Safety Profile and Side Effects
Black Box Warning:
- Irinotecan carries a Black Box Warning for severe myelosuppression (neutropenia) and severe diarrhea, both of which can be fatal. Fluorouracil also has a Black Box Warning for severe toxicities.
Common Side Effects (>10%):
- Hematological: Neutropenia (up to 46%), febrile neutropenia, anemia, thrombocytopenia.
- Gastrointestinal: Diarrhea (early and late-onset with irinotecan), nausea, vomiting, stomatitis/mucositis, anorexia.
- Neurological: Peripheral sensory neuropathy (oxaliplatin).
- General: Fatigue, alopecia.
- Other: Elevated liver enzymes, hand-foot syndrome (5-FU).
Serious Adverse Events:
- Febrile Neutropenia & Sepsis.
- Severe Diarrhea & Dehydration: Can be life-threatening, requiring hospitalization.
- Thromboembolic Events.
- Cardiotoxicity (5-FU): Ischemia, infarction.
- Interstitial Lung Disease (rare, associated with irinotecan).
Management Strategies:
- Neutropenia: Prophylactic granulocyte colony-stimulating factor (G-CSF) is often used. Monitor CBC closely.
- Diarrhea: Aggressive, immediate management with loperamide for late-onset diarrhea. For severe cases, use octreotide and IV hydration. Dose reductions of irinotecan are mandatory.
- Neuropathy: Dose modification of oxaliplatin based on cumulative symptoms. No effective prophylactic treatment is established.
- Nausea/Vomiting: Use a three-drug antiemetic regimen (5-HT3 antagonist, NK1 antagonist, dexamethasone).
Research Areas
Research focuses on sequencing, combining with novel agents, and personalizing FOLFIRINOX use.
- Combination with Targeted Therapy & Immunotherapy: Clinical trials are integrating FOLFIRINOX with PARP inhibitors (for BRCA-mutated tumors), targeted agents, and immune checkpoint inhibitors to build on its strong cytotoxic foundation and modulate the tumor microenvironment.
- Neoadjuvant/Perioperative Use: Expanding its use in borderline resectable pancreatic cancer to improve R0 resection rates and outcomes.

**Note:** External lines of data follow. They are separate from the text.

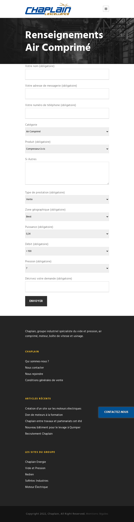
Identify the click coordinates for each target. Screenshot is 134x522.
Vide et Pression (35, 468)
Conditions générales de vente (44, 380)
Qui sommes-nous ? (37, 361)
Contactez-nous (116, 412)
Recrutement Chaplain (39, 434)
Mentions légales (97, 514)
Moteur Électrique (36, 487)
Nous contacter (34, 368)
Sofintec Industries (36, 481)
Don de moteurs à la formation (44, 415)
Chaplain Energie (35, 462)
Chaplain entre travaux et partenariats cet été (53, 421)
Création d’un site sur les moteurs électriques (53, 408)
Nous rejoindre (34, 374)
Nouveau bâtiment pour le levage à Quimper (52, 427)
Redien (29, 474)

- Biomarker-Driven Therapy: Investigating genetic markers (e.g., BRCA status, homologous recombination deficiency) to identify patient subgroups that may derive exceptional benefit from FOLFIRINOX or specific subsequent therapies.

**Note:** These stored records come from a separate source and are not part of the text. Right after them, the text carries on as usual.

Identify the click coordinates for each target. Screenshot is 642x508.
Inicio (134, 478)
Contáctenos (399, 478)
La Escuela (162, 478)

Patient Management and Practical Recommendations
Pre-Treatment:
- Performance Status: Confirm patient is fit (ECOG 0-1).
- UGT1A1 Testing: Consider testing for the UGT1A128 polymorphism to assess irinotecan toxicity risk.
- DPD Testing: Consider testing for dihydropyrimidine dehydrogenase (DPD) deficiency for 5-FU.

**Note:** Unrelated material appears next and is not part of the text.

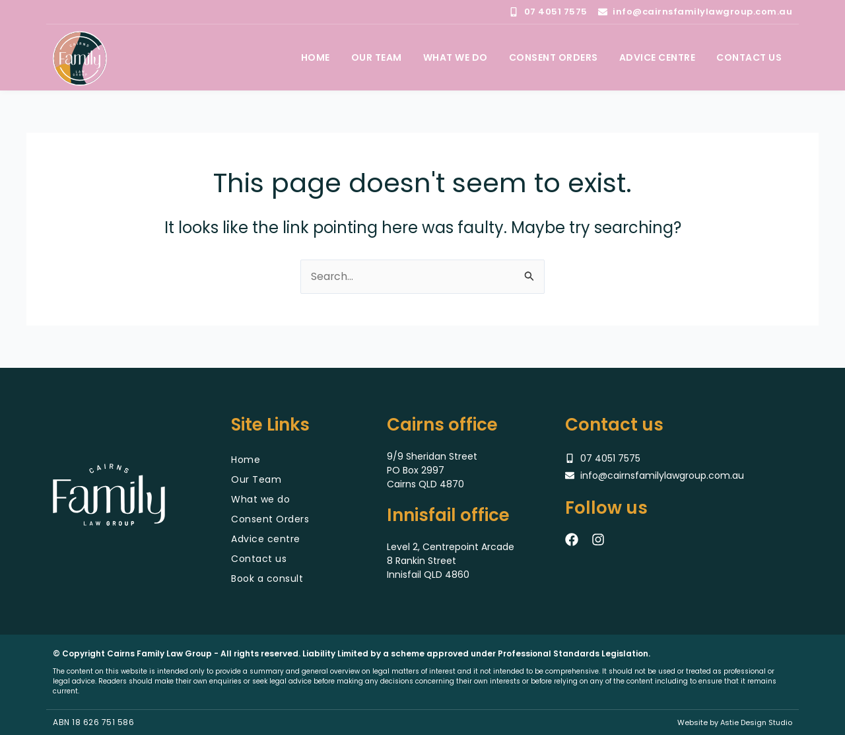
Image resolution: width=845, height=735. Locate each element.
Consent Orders (270, 519)
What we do (260, 499)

- Comprehensive Labs: CBC, comprehensive metabolic panel, liver function tests.
- Cardiac Assessment: History and baseline ECG.
Precautions During Treatment:
- Infection Vigilance: Monitor for fever/chills daily, especially days 7-14.
- Diarrhea Action Plan: Patient must have loperamide on hand and know to start it at the first loose stool, and to contact the clinic if persistent beyond 24 hours.
- Hydration: Maintain excellent oral hydration; IV hydration may be needed with treatment.
- Neuropathy Precautions: Avoid cold exposure for days after oxaliplatin.
Do’s and Don’ts
- DO: Start anti-diarrheal medication immediately at the first sign of loose stools and follow the clinic’s specific protocol.
- DO: Report fever (>38°C or 100.4°F), severe diarrhea, mouth sores, or shortness of breath immediately.
- DO: Use effective contraception. The regimen can cause fetal harm.
- DON’T: Delay reporting symptoms. Early intervention is critical.
- DON’T: Drink/eat cold items for several days after oxaliplatin infusion.
- DON’T: Take over-the-counter medications for diarrhea or nausea without consulting the oncology team first.
Legal Disclaimer
This guide is for informational purposes only and is intended for international patients and healthcare professionals. It does not replace professional medical advice, diagnosis, or treatment. FOLFIRINOX is a highly toxic regimen that must be administered and managed by a qualified oncology team in an appropriate setting. Dosing and supportive care are individualized. Always consult your treating physician. Mention of specific trials is for educational context.